Last week’s retail meat price report said grocery store prices for pork averaged $3.75/lb. in January, up 1 cent from December and up 18 cents from January 2017. The farm-retail pork price spread narrowed by 9.7 cents in January with both a tighter wholesale-retail spread and a tighter packer spread than the month before. Tighter marketing margins helped hog prices. The 51-52% lean hog price average was $50.40/cwt in January which was up $5.93 from December and up $4.80 year-over-year.
Last week’s federally inspected hog slaughter totaled 2.384 million head. That was down 0.2% from the week before, but up 1.2% from the same week last year. Since the first of December, hog slaughter has been 0.7% higher than indicated by the December market hog inventory. Higher-than-expected hog slaughter is not good for hog prices. Last week was a tough one for hog prices. Friday’s prices were nearly $5/cwt lower than seven days earlier.
The U.S. exported a record 5.632 billion pounds of pork in 2017, up 7.5% compared to 2016 and 4.6% more than the old record set in 2012. The growth in exports was largely due to increased purchases by Mexico with South Korea and Columbia also registering large increases. Of 2017 U.S. pork exports, 32.1% went to Mexico, 21.8% to Japan, 9.4% to Canada, 9.3% to South Korea and 27.4% someplace else. The only big decline in pork exports was in shipments to mainland China. Pork exports equaled 22% of U.S. production. USDA is predicting a new pork export record in 2018.
U.S. pork imports totaled 1.116 billion pounds in 2017, up 2.3% from 2016 and the most since 2003. Our top two foreign suppliers largely offset each other’s change. Pork imports from Canada in 2017 were down by 63 million pounds, but imports from Poland were up by 65 million pounds. Pork imports equaled 4.4% of last year’s U.S. production. USDA is predicting a modest decline in pork imports during 2018.
The United States imported 5.6 million live hogs last year. Twenty head came from the United Kingdom and 61 head were imported from France. The rest came from Canada. Roughly 85% of the imports from Canada were weaner/feeder pigs coming south to take advantage of lower feed costs.
The United States exported 59,469 live hogs in 2017 with 47% going to Mexico, 10% to China, 5% to Canada and 38% someplace else.
Hog imports in 2018 are expected to be between 5 million and 6 million head again.

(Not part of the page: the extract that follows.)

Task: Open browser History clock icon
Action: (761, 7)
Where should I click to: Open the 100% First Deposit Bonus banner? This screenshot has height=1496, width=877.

Each February USDA updates their 10-year forecast of agricultural production, prices and trade. Agricultural production is impacted greatly by weather and disease. International relations have a big impact on trade. The timing of these potential market disruptions is impossible to predict. Therefore, USDA’s long-term forecasts show much less variability than will reality. Take corn for example. USDA is forecasting corn prices will slowly increase from $3.20 per bushel for the current marketing year to $3.60 for the 2027-28 marketing year. This is a price forecast that leaves plenty of room for growth in the livestock industry. But, the odds are high that sometime in the coming decade a summer drought will wither corn production and boost prices. Since USDA is unable to predict when the drought will occur, their corn forecast is smoother than actual year-to-year change is likely to be.
USDA is predicting hog prices will decline 8.1% this year and then 5.9% in 2019. After 2019 they are forecasting a slow but steady price increase.

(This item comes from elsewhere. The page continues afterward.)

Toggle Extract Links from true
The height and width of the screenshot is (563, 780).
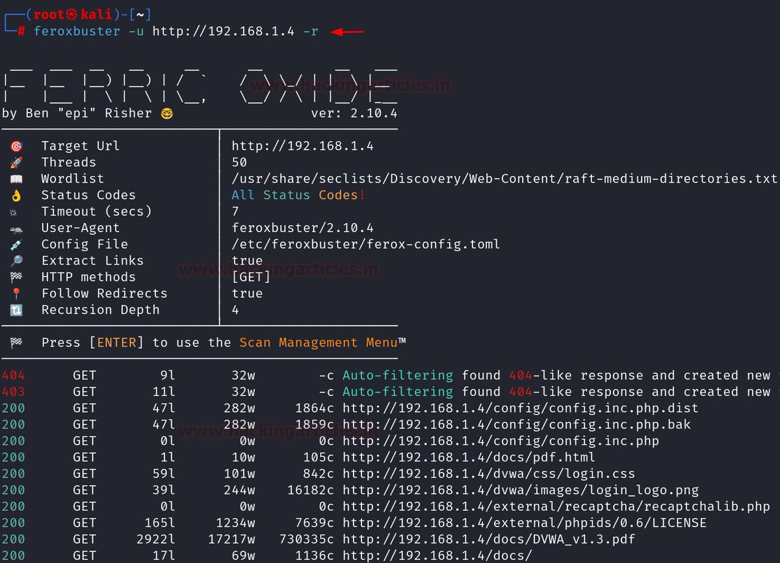(x=246, y=260)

USDA’s long-term forecast has U.S. pork production increasing each year for the next decade, but at a much slower pace than in recent years. As the chart below shows, the long-term trend for U.S. pork growth has been 1.5% per year. Production is currently above that trend but is expected to narrow the gap over the coming decade.

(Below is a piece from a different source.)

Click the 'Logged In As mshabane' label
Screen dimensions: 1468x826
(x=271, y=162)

USDA is optimistic that U.S. meat exports will post large increases over the coming decade, especially pork and poultry. Compared to last year, USDA’s meat export forecasts for 2027 show a 24.5% increase for pork, a 17.4% increase in boiler exports, a 19.9% increase for turkey, but only a 4.2% increase for beef exports. USDA expects U.S. pork imports to hold steady.
On Thursday afternoon of this coming week, USDA-NASS will release both the monthly Cold Storage report and the monthly Livestock Slaughter report. The amount of pork in cold storage was up 3.2% at the end of December following 22 consecutive months of being below the year-ago level. I’m guessing the Jan. 31 stocks of frozen pork will also be a little higher than last year.
Preliminary data indicates January hog slaughter was up 5.9%, due largely to one extra slaughter day than in January 2017. Daily hog slaughter in January appears to have been up a fraction over 1% compared to a year ago.
The February Cattle on Feed report will be released on Friday afternoon.